Tasks and exercises
1 > From the text about Gramma's care, copy the passage from "Encourage your dad" up to and including "care for them.".
2 > In the text about Gramma's care, what would have to be proven for guardianship to be granted through the court system?
3 > Rewrite the paragraph of the text about Gramma's care that begins "They need to sit with her" as a short list, keeping its main facts.

Text
If Gramma doesn't have a durable Power of Attorney or refuses to sign one, then her daughter (or your aunt) could pursue guardianship of your Gramma through the court system but they will have to prove she is incompetent. I'm not sure of the cost or timeline for this. Whoever has guardianship has total legal power over her decisions and choices. Wishing you a good outcome!
They need to sit with her and explain Gma's limits and what is needed to care for her. Her house should be disabled accessible. Bars in the shower. On one floor. If your Dad feels its unsafe, maybe APS can check the home out and tell Gma its not a safe place for her. Even Office of Aging maybe able to help.
I think if this woman is taking in Gma, Gma has promised her something like money. Gma has probably not told her what her health problems are.
As your grandmother is - you seem very certain - mentally competent there is no question of the family's being liable for the consequences of her decisions. You, the family, could get that assessment in writing from her doctors, if you want to dot the i's and cross the t's; but you have no power whatsoever to stop her doing as she pleases and therefore no responsibility for her.
But also, having said that, don't you think you can pretty confidently call her bluff? She's going to move in with RL. Okay. Go ahead. Now what? How's she going to move her stuff? How's she even going to get there? What preparations will RL have made? Who'll be taking her to appointments, seeing to her laundry, bringing her her meals? Has anyone written a brief for RL so that RL knows what's coming?
This all blew up only a week ago, and to me it sounds like hot air. I should let it blow over - BUT keep up the preparations for getting grandma admitted to a facility. Your poor aunt must be at the end of her rope.
Encourage your dad to let her live with her choices and consequences, reaffirm that he isn't responsible for her happiness and all he can do is step back and let her find out what life is really like. Placing someone in a facility is very difficult, however, when they choose not to be civil to their family that has sacrificed their lives for them, it is time that others care for them.

Collected data:
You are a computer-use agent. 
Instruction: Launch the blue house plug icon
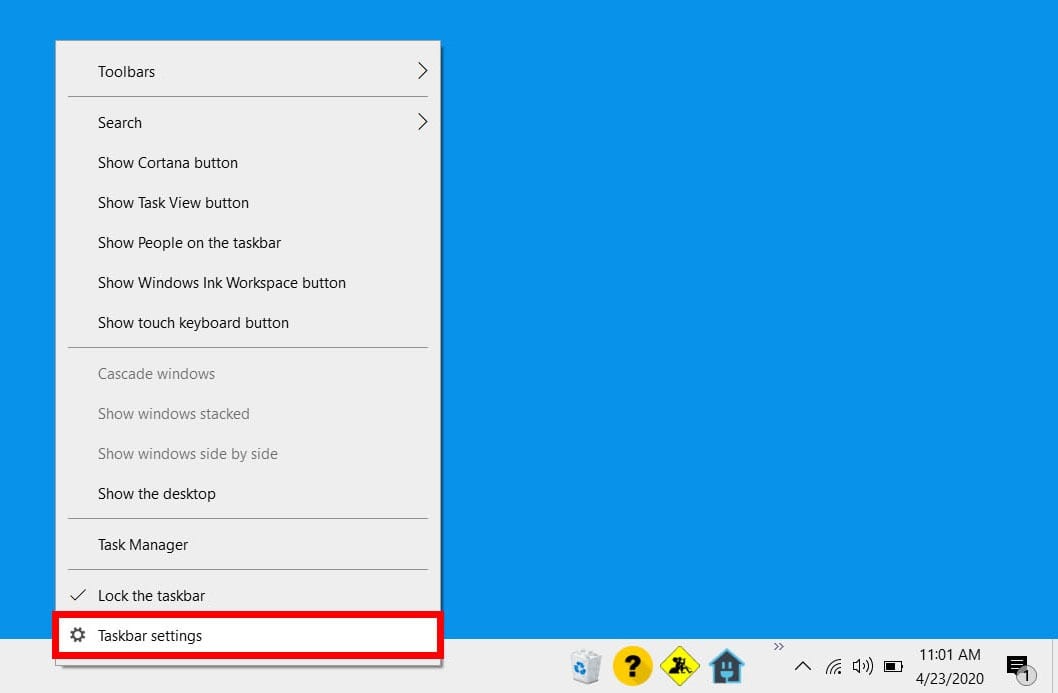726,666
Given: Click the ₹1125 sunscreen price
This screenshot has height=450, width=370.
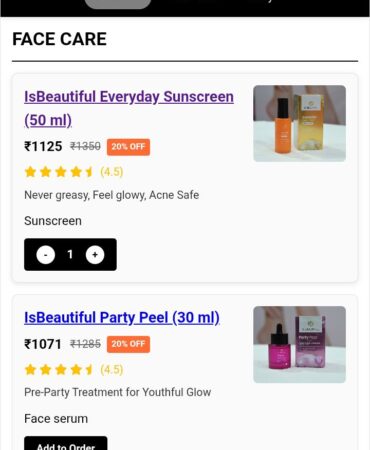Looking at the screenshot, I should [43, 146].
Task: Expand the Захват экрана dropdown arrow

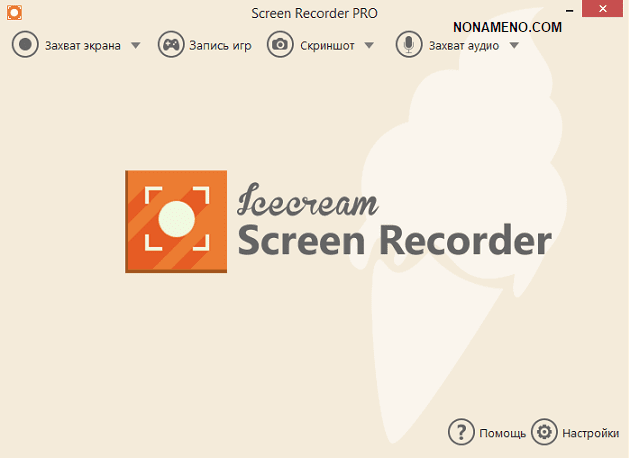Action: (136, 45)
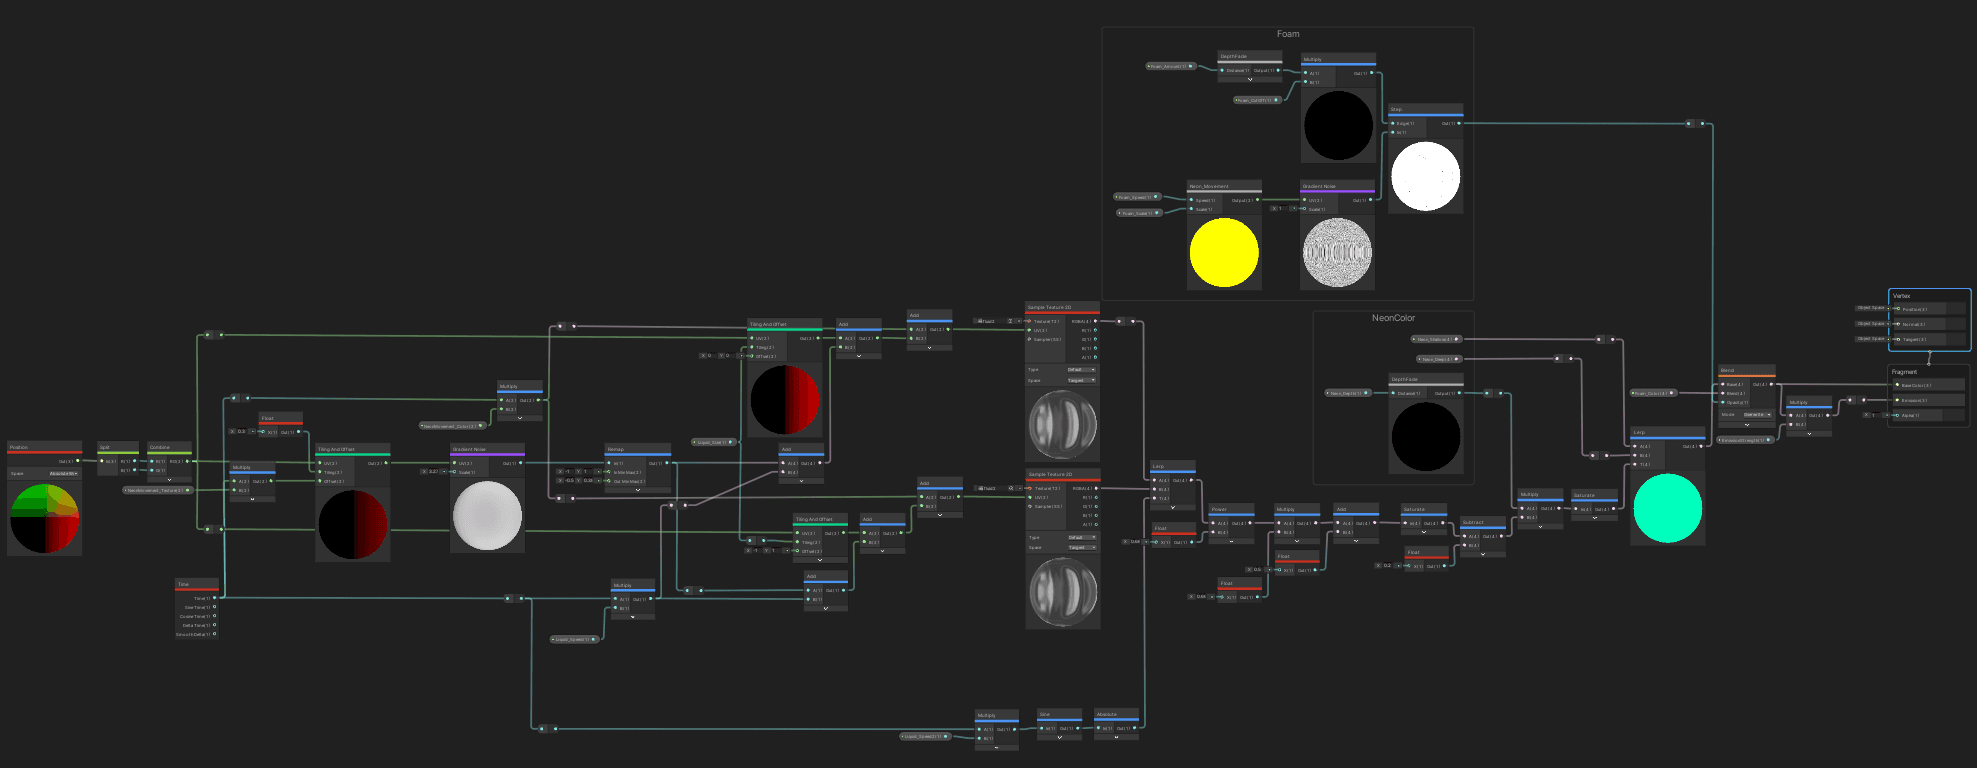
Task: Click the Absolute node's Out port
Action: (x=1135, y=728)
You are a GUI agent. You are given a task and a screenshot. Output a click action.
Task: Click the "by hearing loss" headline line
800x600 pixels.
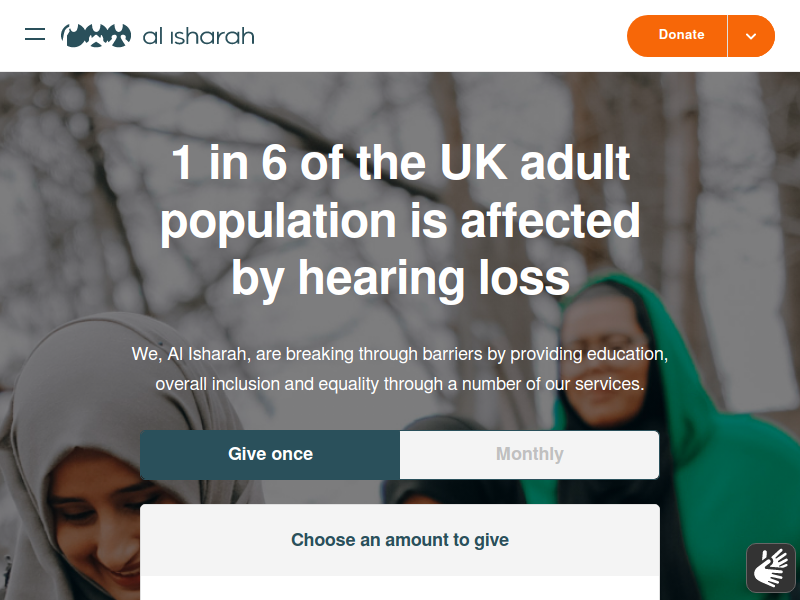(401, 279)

Task-by-task solutions
1 >
Encourage your dad to let her live with her choices and consequences, reaffirm that he isn't responsible for her happiness and all he can do is step back and let her find out what life is really like. Placing someone in a facility is very difficult, however, when they choose not to be civil to their family that has sacrificed their lives for them, it is time that others care for them.

2 > That Gramma is incompetent.

3 >
- Sit with Gma and explain her limits and what is needed to care for her.
- The house should be disabled accessible, with bars in the shower and everything on one floor.
- If Dad feels it's unsafe, APS may be able to check the home and tell Gma it's not a safe place for her.
- The Office of Aging may also be able to help.